The hard work was interspersed with adventures, fun, and memorable stories. Lois recalled playing her accordion for hours one Sunday afternoon as the Bolivian Christians sang through the entire hymnbook. Some trips required driving across rivers without a bridge. “The first time I had to drive down in the river, I thought, ‘Whoa, wait a minute!’” said Paul.

In a somewhat-prophetic salutatorian speech at his high school graduation, Paul said, “I like to think of life as a river that flows to the sea, a river with many different channels that we can follow. . . . As the stream of our life flows on we will meet obstacles—ice floes or sand bars in our way. Some currents will be pushed aside by these while others will try to wear them away so as to make the river bed better for the ones that follow.”

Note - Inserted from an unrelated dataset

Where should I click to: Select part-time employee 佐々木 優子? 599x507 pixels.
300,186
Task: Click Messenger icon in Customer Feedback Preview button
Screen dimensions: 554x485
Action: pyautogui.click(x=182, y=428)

Paul and Lois certainly bettered their path through Bolivia, both for other missionaries and for Bolivians they met. God faithfully carried them through each step—and even through the inevitable missteps. 

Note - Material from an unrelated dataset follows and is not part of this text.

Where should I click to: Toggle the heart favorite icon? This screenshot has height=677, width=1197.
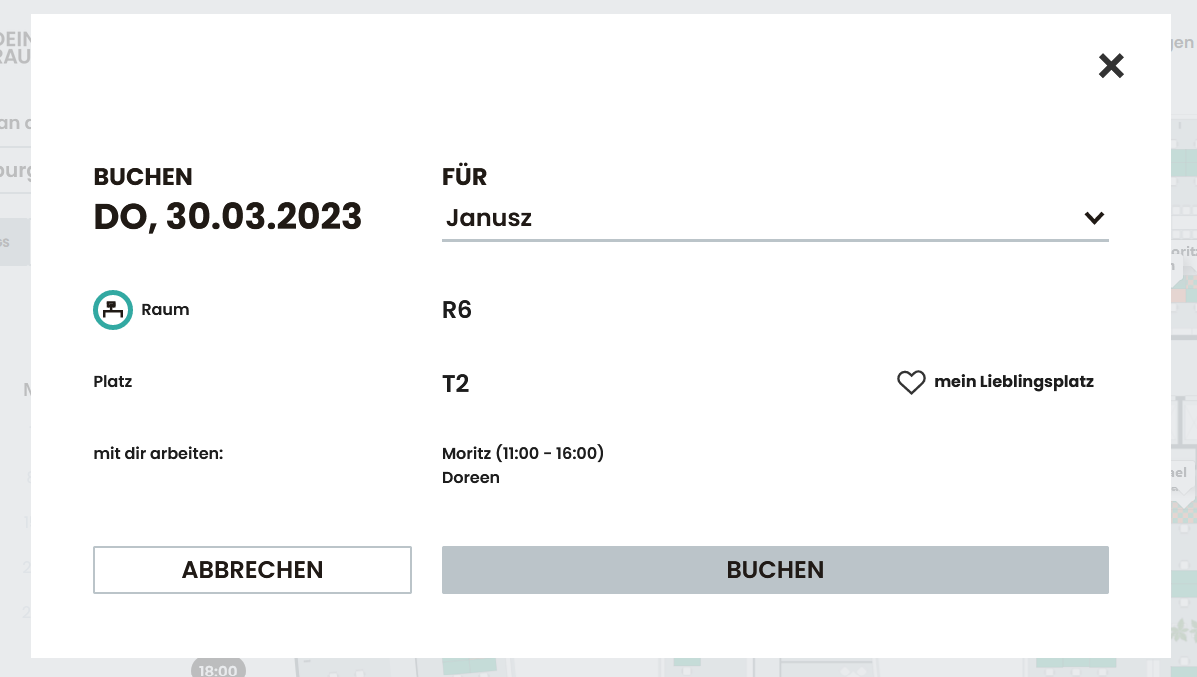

Paul and Lois retired in 1997 and lived in Upland, Indiana, for the next 20 years. Like their time in Bolivia, their retirement was full of activity. Both volunteered at WGM for several years, Lois in the mailroom and Paul in the print shop. Paul also managed the archives at WGM headquarters. They met once a month in a WGM prayer band with several other retired missionary couples, and Paul was treasurer of the WGM alumni association.

Until moving to an assisted living home in 2017, their involvement in their church included teaching Sunday School and volunteering as the church relocates and remodels a new facility. They helped the church develop a missions program that now supports five missionaries. Lois was involved in a community women’s Bible study and used her Spanish skills to translate during parent-teacher conferences for Spanish-speaking parents in the community. She passed away on January 29, 2018, and Paul joined her in heaven on September 21, 2022.